BEGIN SOURCE MATERIAL

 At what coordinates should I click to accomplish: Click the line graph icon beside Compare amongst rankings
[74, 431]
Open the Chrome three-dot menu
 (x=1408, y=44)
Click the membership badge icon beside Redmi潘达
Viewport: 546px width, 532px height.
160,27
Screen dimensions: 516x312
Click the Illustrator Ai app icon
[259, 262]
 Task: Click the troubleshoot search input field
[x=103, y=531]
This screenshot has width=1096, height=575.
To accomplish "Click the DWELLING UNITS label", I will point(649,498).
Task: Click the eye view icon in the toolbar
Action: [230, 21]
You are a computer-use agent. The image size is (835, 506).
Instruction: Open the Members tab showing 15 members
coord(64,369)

END SOURCE MATERIAL
BEGIN SOURCE MATERIAL

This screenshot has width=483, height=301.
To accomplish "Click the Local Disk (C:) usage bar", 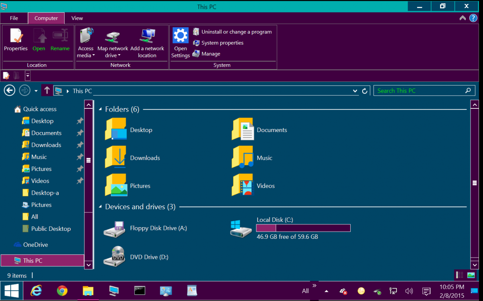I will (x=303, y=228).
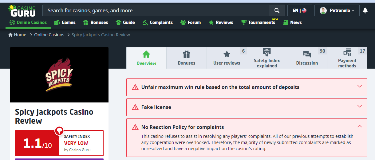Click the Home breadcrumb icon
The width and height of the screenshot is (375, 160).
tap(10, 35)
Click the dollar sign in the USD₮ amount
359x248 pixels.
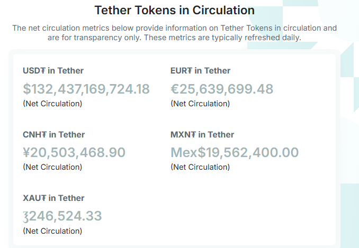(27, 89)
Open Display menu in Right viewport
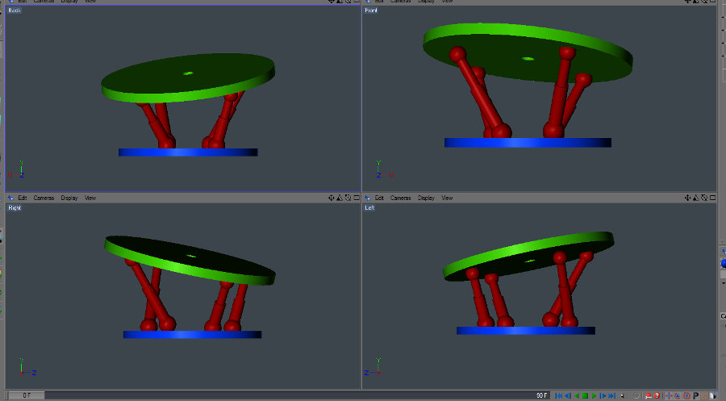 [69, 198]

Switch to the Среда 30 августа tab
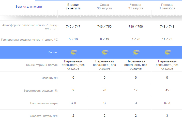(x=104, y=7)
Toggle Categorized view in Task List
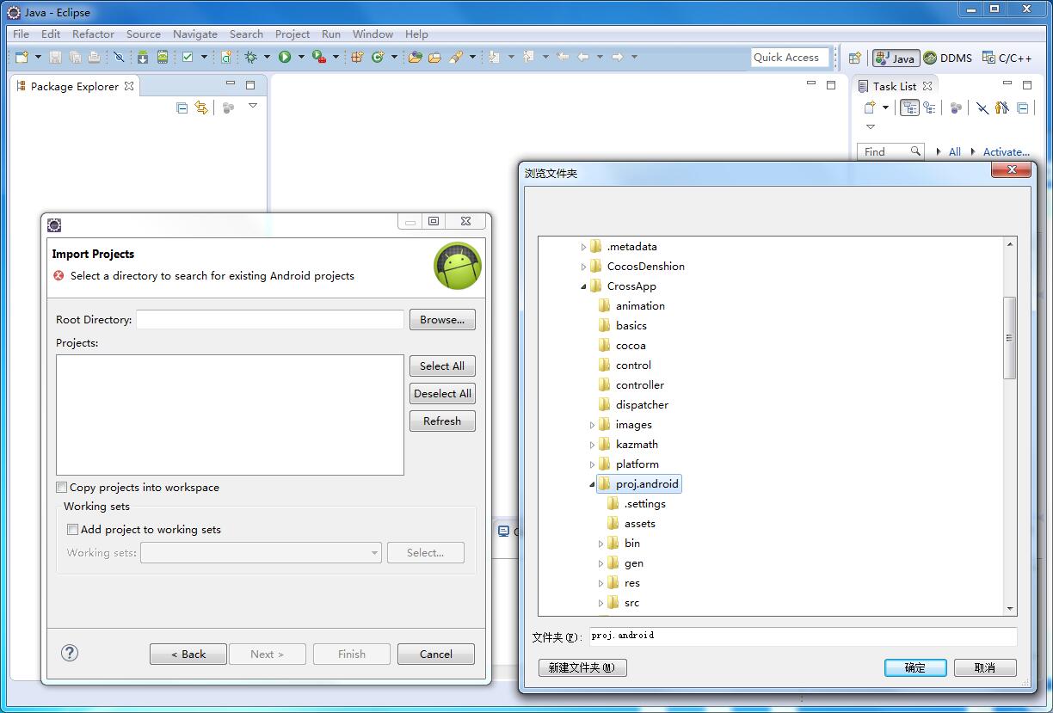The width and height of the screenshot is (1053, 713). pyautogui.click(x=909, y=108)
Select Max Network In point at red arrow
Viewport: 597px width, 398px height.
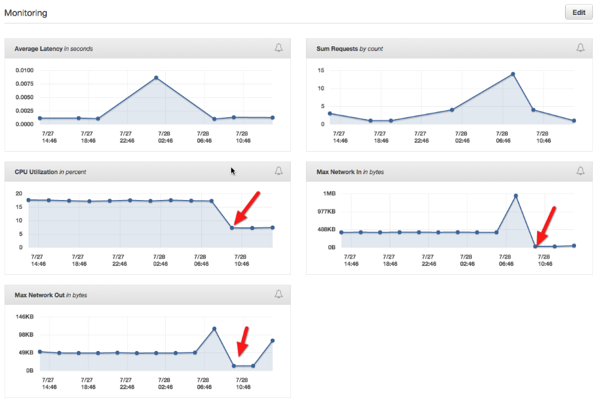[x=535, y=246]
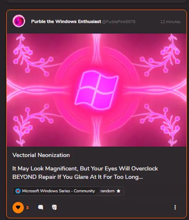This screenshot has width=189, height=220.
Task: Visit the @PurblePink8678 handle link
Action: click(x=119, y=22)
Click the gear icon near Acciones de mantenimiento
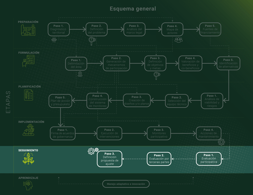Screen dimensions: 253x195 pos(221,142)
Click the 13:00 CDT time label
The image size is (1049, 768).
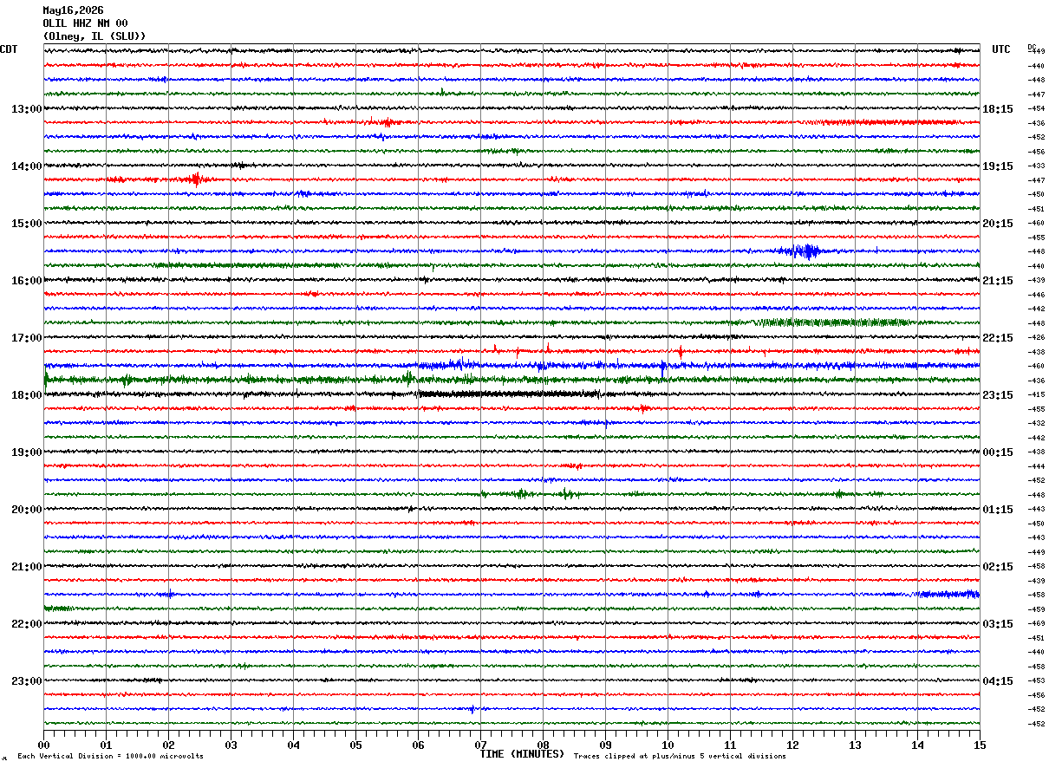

END SOURCE MATERIAL

PROBLEM STATEMENT
Among the lines above, find those containing the word "size" and copy each.

EXERCISE RESULT
You are a computer-use agent. The image size is (835, 506).
The image size is (1049, 768).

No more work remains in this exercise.